(Stored data entries)
====
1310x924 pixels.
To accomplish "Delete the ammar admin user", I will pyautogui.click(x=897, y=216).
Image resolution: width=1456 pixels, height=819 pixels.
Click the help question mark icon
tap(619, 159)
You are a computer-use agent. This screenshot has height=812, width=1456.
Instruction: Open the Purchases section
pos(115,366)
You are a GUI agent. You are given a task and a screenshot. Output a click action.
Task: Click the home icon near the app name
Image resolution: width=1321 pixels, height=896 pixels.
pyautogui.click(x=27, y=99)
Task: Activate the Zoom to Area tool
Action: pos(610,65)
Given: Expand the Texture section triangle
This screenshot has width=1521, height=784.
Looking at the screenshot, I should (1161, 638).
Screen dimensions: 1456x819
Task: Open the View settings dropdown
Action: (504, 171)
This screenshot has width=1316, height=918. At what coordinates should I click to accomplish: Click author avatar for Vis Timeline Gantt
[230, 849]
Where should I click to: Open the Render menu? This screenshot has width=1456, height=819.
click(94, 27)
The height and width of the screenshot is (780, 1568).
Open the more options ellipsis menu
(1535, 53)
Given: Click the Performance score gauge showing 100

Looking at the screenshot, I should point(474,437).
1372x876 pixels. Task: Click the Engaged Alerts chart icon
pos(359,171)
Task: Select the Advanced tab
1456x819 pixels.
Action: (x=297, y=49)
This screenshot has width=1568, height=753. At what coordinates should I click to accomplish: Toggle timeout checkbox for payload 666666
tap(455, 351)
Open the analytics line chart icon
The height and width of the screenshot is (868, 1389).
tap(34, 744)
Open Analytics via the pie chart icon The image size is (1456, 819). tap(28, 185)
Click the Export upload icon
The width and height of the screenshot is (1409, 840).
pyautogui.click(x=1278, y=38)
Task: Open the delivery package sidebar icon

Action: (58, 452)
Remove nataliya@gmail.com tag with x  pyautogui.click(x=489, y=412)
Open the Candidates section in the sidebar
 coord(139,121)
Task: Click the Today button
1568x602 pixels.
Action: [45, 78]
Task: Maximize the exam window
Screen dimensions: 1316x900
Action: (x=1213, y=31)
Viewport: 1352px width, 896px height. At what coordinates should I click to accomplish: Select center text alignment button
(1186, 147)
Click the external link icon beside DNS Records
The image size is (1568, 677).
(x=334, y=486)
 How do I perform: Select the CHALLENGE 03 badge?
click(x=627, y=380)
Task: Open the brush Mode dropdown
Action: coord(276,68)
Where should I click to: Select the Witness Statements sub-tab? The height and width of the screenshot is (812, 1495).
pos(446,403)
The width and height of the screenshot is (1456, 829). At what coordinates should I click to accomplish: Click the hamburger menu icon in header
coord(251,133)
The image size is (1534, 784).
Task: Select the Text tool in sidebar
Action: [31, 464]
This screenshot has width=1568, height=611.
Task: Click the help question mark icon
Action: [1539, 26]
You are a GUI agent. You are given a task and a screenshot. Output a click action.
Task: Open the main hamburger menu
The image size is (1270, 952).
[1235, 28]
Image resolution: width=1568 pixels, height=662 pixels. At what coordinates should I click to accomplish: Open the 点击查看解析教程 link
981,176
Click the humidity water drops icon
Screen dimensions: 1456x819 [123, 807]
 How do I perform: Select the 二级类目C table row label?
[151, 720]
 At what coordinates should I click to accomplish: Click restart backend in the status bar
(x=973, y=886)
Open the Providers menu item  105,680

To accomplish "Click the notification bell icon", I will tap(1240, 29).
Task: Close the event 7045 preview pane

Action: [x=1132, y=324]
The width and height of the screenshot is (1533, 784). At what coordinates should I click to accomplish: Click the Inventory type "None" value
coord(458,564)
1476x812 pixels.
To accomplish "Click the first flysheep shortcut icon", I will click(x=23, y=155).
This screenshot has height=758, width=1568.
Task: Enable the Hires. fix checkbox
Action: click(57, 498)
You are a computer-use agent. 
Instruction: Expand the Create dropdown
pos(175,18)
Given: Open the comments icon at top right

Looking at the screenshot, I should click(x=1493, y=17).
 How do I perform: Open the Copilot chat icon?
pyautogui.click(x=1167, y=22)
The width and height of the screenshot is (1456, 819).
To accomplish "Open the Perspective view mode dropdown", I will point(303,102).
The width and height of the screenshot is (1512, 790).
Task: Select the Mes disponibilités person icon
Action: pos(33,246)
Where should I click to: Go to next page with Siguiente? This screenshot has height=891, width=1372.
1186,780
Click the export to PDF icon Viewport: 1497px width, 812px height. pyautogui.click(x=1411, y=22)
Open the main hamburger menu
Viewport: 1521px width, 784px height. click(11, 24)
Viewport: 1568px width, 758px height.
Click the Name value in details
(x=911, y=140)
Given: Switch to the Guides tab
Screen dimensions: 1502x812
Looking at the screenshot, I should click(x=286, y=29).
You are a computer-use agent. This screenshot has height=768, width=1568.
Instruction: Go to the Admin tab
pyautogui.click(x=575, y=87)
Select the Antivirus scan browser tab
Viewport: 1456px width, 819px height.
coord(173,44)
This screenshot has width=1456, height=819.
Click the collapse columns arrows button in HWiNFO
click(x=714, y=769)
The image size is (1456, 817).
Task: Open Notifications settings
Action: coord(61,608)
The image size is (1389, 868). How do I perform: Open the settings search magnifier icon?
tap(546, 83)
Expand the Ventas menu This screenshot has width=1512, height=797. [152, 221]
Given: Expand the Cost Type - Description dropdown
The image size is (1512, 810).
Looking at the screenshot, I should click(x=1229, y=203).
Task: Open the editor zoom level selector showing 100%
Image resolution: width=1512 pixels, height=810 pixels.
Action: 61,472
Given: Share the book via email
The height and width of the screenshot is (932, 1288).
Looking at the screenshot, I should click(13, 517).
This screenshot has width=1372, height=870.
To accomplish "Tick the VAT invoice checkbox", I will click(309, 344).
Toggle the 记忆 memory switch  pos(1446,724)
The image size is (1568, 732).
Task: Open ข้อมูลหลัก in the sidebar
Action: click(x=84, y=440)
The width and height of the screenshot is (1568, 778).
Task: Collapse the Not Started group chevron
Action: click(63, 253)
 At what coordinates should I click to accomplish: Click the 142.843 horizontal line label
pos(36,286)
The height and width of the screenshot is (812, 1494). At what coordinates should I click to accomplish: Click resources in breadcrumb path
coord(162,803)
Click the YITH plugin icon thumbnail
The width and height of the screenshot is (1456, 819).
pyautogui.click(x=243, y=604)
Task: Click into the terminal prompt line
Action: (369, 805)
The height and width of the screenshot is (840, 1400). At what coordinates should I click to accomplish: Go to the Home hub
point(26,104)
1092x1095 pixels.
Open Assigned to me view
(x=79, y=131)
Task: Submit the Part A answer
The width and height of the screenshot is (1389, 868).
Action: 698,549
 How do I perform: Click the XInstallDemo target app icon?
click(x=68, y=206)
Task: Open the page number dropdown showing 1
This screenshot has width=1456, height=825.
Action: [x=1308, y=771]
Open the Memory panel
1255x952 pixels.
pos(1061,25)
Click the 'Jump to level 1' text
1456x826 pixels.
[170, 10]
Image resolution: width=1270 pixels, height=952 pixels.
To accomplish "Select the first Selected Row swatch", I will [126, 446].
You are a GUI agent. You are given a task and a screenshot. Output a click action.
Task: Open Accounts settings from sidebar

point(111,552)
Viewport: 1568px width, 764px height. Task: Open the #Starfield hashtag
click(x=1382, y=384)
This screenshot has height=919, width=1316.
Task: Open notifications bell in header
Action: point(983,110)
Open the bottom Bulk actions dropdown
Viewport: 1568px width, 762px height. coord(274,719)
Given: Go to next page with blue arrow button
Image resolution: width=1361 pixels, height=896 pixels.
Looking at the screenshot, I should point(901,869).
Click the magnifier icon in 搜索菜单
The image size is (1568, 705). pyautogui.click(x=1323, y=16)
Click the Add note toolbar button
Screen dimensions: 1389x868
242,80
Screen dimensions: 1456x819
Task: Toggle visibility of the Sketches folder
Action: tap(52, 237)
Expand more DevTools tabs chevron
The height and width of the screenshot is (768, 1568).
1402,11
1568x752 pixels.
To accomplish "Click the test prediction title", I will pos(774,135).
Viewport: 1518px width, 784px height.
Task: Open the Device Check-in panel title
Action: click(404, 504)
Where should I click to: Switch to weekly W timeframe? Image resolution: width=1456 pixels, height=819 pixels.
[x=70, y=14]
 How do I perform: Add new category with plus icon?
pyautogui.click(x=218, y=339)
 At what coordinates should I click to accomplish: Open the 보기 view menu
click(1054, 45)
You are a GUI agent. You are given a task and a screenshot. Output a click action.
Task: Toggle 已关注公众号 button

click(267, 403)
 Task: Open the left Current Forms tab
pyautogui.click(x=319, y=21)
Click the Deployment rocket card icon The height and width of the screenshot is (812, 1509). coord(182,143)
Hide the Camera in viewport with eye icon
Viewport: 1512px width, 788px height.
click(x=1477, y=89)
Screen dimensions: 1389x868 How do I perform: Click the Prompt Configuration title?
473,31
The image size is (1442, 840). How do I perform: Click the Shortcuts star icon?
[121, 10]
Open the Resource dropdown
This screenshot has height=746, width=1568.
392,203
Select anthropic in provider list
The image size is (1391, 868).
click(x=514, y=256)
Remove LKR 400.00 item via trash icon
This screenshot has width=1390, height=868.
====
**WORK REQUIRED**: Only the lines above starting at the one containing "The height and width of the screenshot is (932, 1288)." and ending at the one containing "Image resolution: width=1270", both included, are to be returned, exactly as they read.

**TASK SOLUTION**:
The height and width of the screenshot is (932, 1288).
Looking at the screenshot, I should click(13, 517).
This screenshot has width=1372, height=870.
To accomplish "Tick the VAT invoice checkbox", I will click(309, 344).
Toggle the 记忆 memory switch  pos(1446,724)
The image size is (1568, 732).
Task: Open ข้อมูลหลัก in the sidebar
Action: click(x=84, y=440)
The width and height of the screenshot is (1568, 778).
Task: Collapse the Not Started group chevron
Action: click(63, 253)
 At what coordinates should I click to accomplish: Click the 142.843 horizontal line label
pos(36,286)
The height and width of the screenshot is (812, 1494). At what coordinates should I click to accomplish: Click resources in breadcrumb path
coord(162,803)
Click the YITH plugin icon thumbnail
The width and height of the screenshot is (1456, 819).
pyautogui.click(x=243, y=604)
Task: Click into the terminal prompt line
Action: (369, 805)
The height and width of the screenshot is (840, 1400). At what coordinates should I click to accomplish: Go to the Home hub
point(26,104)
1092x1095 pixels.
Open Assigned to me view
(x=79, y=131)
Task: Submit the Part A answer
The width and height of the screenshot is (1389, 868).
Action: 698,549
 How do I perform: Click the XInstallDemo target app icon?
click(x=68, y=206)
Task: Open the page number dropdown showing 1
This screenshot has width=1456, height=825.
Action: [x=1308, y=771]
Open the Memory panel
1255x952 pixels.
pos(1061,25)
Click the 'Jump to level 1' text
1456x826 pixels.
[170, 10]
Image resolution: width=1270 pixels, height=952 pixels.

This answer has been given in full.